La asignatura final quedó crucificada en el castigo destinado a los
enemigos del Imperio Romano y del sanedrín judío. (Juan 19, 17-39). El Redentor
había muerto para liberar al hombre de la mortal tara del pecado. La deuda
contraída por Eva y su consorte, en contra de la humanidad, quedó saldada. Los
cielos están abiertos para la vida eterna en la plenitud de sus gracias.
El tormento de Dios finalizó. El de María Santísima continuó.
El carísimo precio pagado por ofrendar a su Hijo en el altar de la
salvación requería un trazo de la escritura mariana para ese reglón de la
historia. Ella, María Dolorosa, recibió el cuerpo desgarrado de Jesús al ser
bajado del lábaro. (Marcos 15, 42-46).
La amargura universal se desbordó de su regazo ante el cadáver
descoyuntado La aflicción sublime la estremecía ante el rugido del homicidio
por aniquilamiento.
Las sombras vespertinas le negaban el homenaje póstumo. La prisa
clandestina de Nicodemo preguntaba dónde estaban los pescadores, sus apóstoles.

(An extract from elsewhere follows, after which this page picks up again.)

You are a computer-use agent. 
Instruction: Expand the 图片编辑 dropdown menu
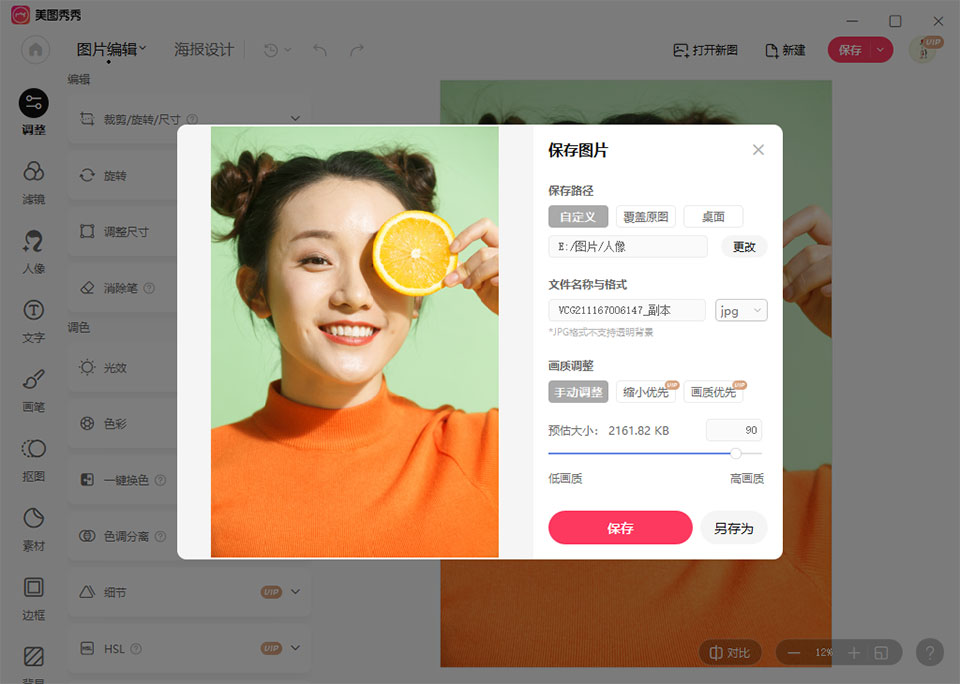[x=112, y=49]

Las vespertinas sombras desencadenadas vaticinaban, sobre el Gólgota, la
derrota del naciente credo. Cristo fue colocado en el sepulcro. (Juan 19,
38-42).
¿La tarea de la Corredentora terminó en ese estado fúnebre? La respuesta
la trae el médico evangelista:
“…y, después de descolgarle, le envolvió en una sábana y le puso en un
sepulcro excavado en la roca en el que nadie había sido puesto todavía. Era el
día de la Preparación, y apuntaba el sábado. Las mujeres que habían venido con
él desde Galilea, fueron detrás y vieron el sepulcro y cómo era colocado su
cuerpo, Y regresando, prepararon aromas y mirra. Y el sábado descansaron según
el precepto. (Lucas 23, 53-56).
La Inmaculada reposó su tristeza mientras cambió de actividad. El trauma
sin tregua aún necesitaba una orante transmutación. La bendita atribulada
comenzó a tejer con los hilos del infortunio una esperanza de gloria inmortal.

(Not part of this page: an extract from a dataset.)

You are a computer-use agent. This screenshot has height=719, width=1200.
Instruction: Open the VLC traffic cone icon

Cada lágrima regó la semilla de la Palabra. Sus manos sostenían la promesa del salmista: “Pues tú no abandonarás mi alma en el Seol, ni permitirás a tu Santo ver
corrupción. Me darás a conocer la senda de la vida; en tu presencia hay
plenitud de gozo; en tu diestra, deleites para siempre”. (Salmo 16, 10-11).

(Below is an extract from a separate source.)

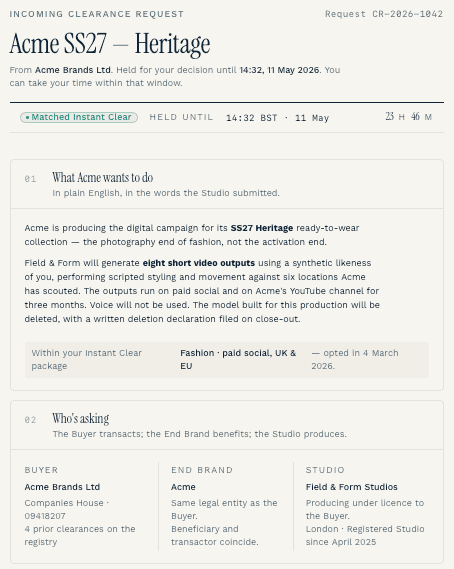Click the Within your Instant Clear package label

click(86, 359)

Al amanecer del tercer día, la Reina de los Mártires, pletórica de dicha,
envió a la Magdalena a visitar una tumba vacía.
El gozo y el dolor, compañeros inseparables en la vida del cristiano, se reflejan claramente en el ejemplo de la Madre, desde el Fiat de la anunciación hasta el Consumatus est y el triunfo del Resucitado.